It seems that the previously indefatigable George Galloway may be tiring of his parliamentary concerns.
The MP for Bethnal Green and Bow long ago bored of appearing in the House of Commons and has, Pandora learns, privately discussed terminating his 20-year career as an MP.
He will not stand again for his current seat - which he famously won by defeating Labour's Oona King in acrimonious circumstances.
An aide insists that he has not ruled out running in the neighbouring east London constituency of Poplar, home to enemy and Blairite junior minister Jim Fitzpatrick. (Fitzpatrick called Galloway a "C-list politician with an A-list ego" for entering Big Brother's "celebrity graveyard" - a sad decline from the moment in May 1998 when, during a grudge match between Scottish and English MPs, Galloway passed to Fitzpatrick to score a rocket.)
But Galloway is said to be so pleased with the public response to his TalkSport radio rant show - he now presents eight hours a week spread across Friday, Saturday and Sunday nights - that he wants to pursue his flowering media career.
A spokesman for Galloway concedes: "George won't stand again in Bethnal Green and Bow. That's the only hard fact. Beyond that, the world is his oyster."
Says Bill Ridley, TalkSport's programme director: "We see a good future for George. He has come on in leaps and bounds as a broadcaster. People love his show. Or love to hate it. He could have a very successful media career."
On Her Majesty's civil service
Whispers of excitement among Whitehall's calculator carriers following the publication of a civil service thriller. (A new sub-genre and not, on this occasion, an oxymoron.)

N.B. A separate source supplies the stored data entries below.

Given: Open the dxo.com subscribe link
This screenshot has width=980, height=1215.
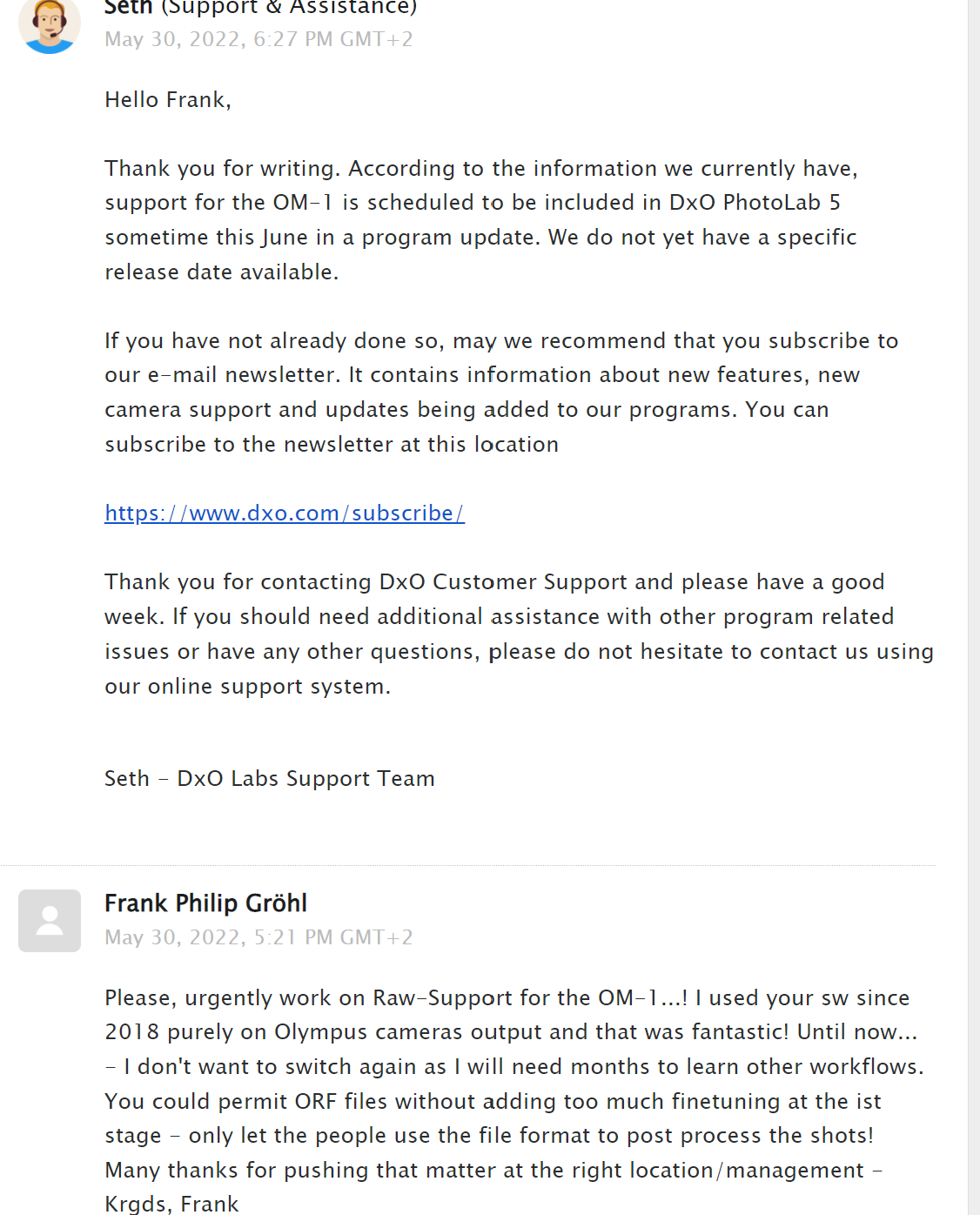Looking at the screenshot, I should click(x=285, y=514).
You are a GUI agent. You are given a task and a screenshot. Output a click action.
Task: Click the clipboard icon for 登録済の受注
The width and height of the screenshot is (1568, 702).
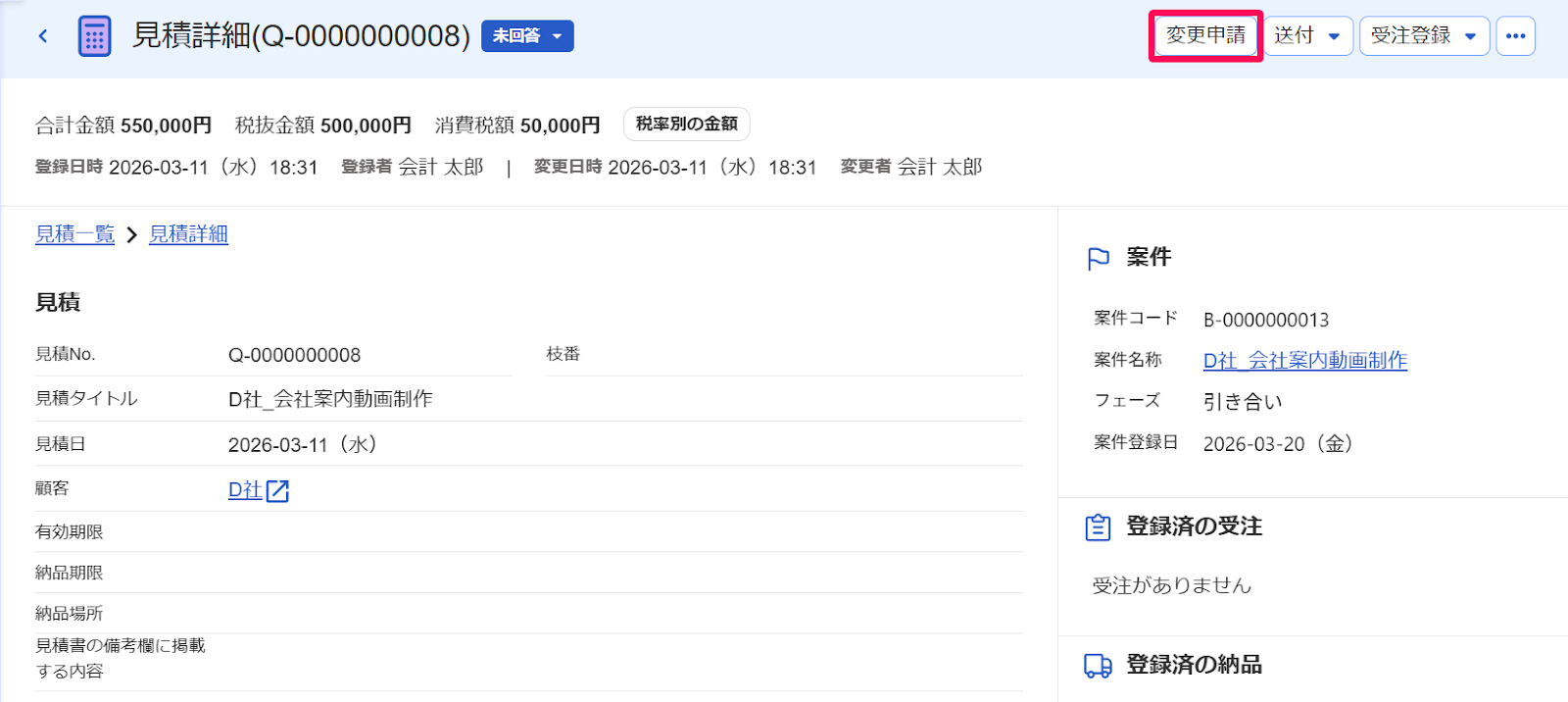[1098, 527]
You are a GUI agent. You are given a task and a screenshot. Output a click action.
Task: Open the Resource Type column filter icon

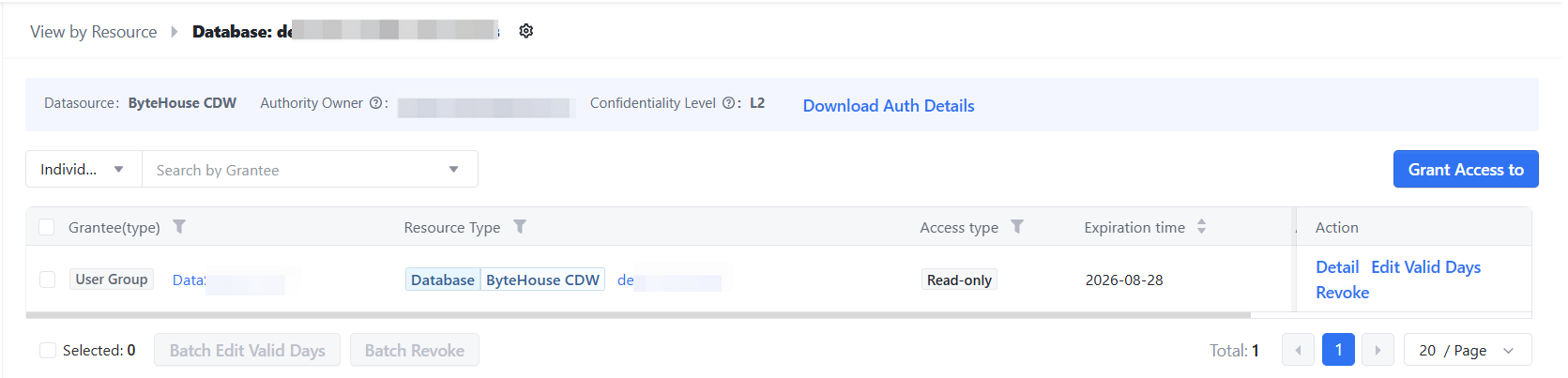point(520,226)
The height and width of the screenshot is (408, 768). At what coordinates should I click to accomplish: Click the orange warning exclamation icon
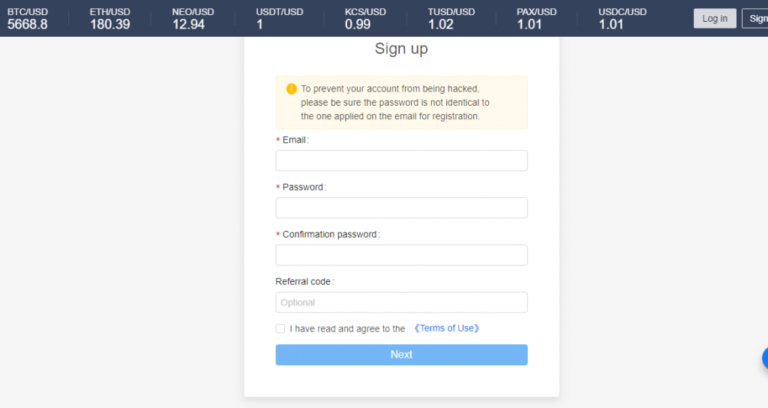pos(291,89)
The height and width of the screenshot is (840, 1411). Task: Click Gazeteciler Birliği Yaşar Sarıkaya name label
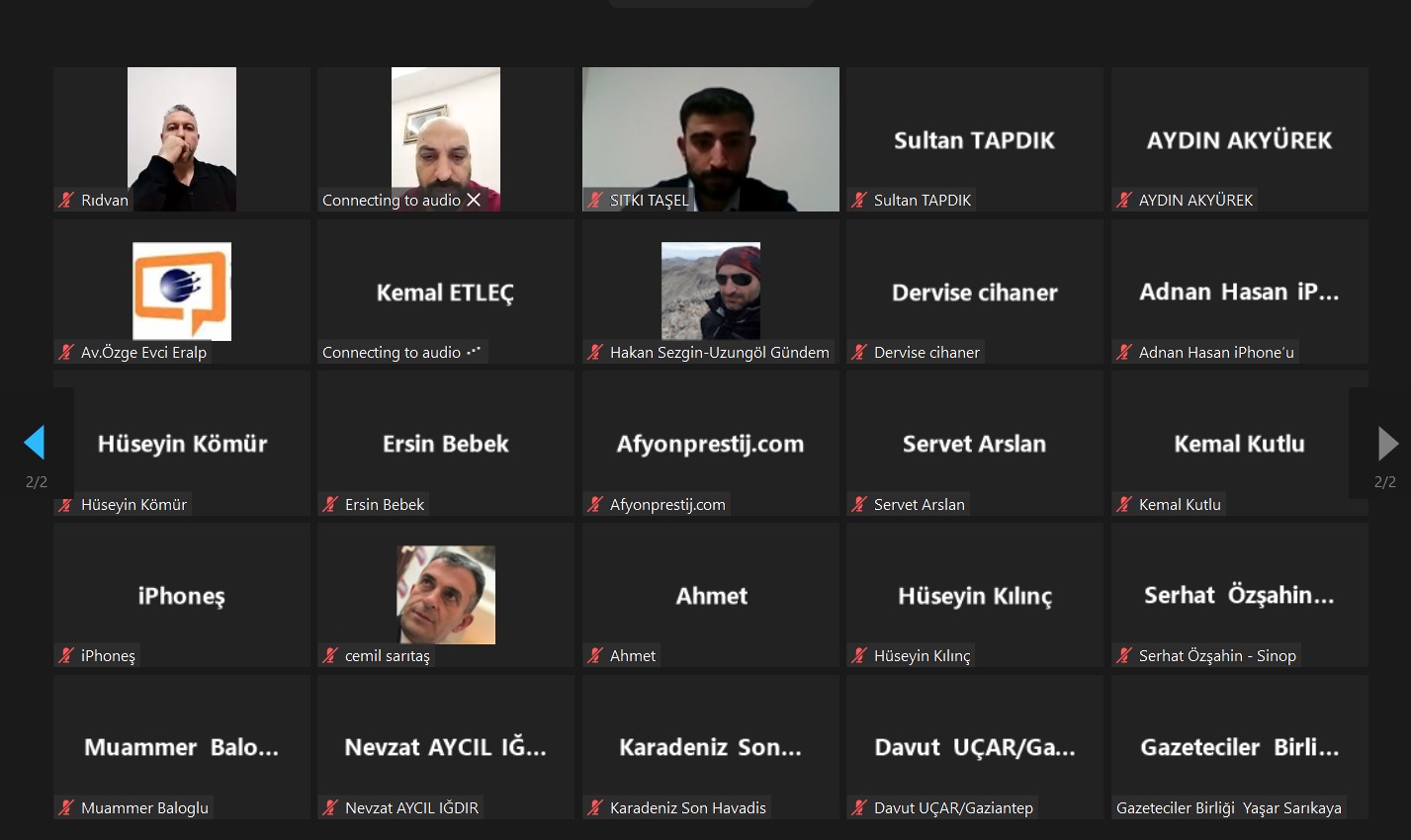[x=1229, y=807]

John Nightingale, a financial fraud bod in the Department for Work and Pensions, has spent sandwich breaks daydreaming his debut novel, The Sky Blue Parcel.
As expected from a man married to Caroline Slocock, the head of the Equal Opportunities Commission, Nightingale ensures his female sleuth is not confined to holding the evidence bags for a testosterone-charged protagonist.
Indeed, his Jane Charles bears a canny resemblance to James Bond's latest companion, the gutsy Vesper Lynd (Eva Green), in Casino Royale) - a female Treasury official charged with keeping tabs on the investigators, who subsequently becomes embroiled in espionage and extra-curricular intimacy.
Pride before the Fall
The go-go girls in Pandora's Bangkok bureau e-mail about Britain's Ambassador to Thailand, David Fall. Readers may remember that in August he held an uproariously successful seminar, "The Influence of Monty Python on British Foreign Policy".
This picture appears to show His Excellency in pyjamas, clutching a teddy bear, in an am-dram production of The Pirates of Penzance. Fall took to the stage as "therapy" after half of his embassy was flogged to property developers and converted into a building site.
"The workers weld, dig and bulldoze till midnight. They have not adopted the tea break philosophy of the English labourer," says an old soak at the embassy pub. "The swimming pool and tennis court have been destroyed already. Everyone's taking it pretty badly."
Bile's not style
An ITN cameraman, en route to an interview with John Prescott, wanders lost along the corridors of Admiralty House. A flunky tells him: "Prezza's down there," before laughing cruelly: "But not for long."
* Reverberations echo about the headquarters of The Guardian after the newspaper's uniquely vicious obituary of the former BBC chairman, Marmaduke "Duke" Hussey.
The "sneering" article by Dan van der Vat was an "outpouring of snobbish bile"; "dishonourable", "ignorant" and "mean-spirited".
And that's the opinion of Liz Forgan, who chairs the trust that owns The Guardian. The article has curiously been purged from the newspaper's website.
Why Lembit's a real fungi
Lembit Opik's romance of Gabriela Cheeky is, in the young lady's words, "like a mushroom growing overnight and it can only get bigger". Rumours gather that the MP, famous for demanding a "cosmic condom" be fired into space to prevent asteroids hitting Earth, plans to propose.
Asked if he might confirm or deny the story, the Libido Democrat gets his secretary to call me back. "Lembit says he couldn't possibly comment, but that perhaps you should speak to Margit, his potential mother-in-law." The terrifying Mrs Irimia (aka Cheeky Mum) says she "would be happy" about such a development, because Lembit "isn't one of those youngsters falling around in clubs". Although that's not what his ex, Sian Lloyd, said.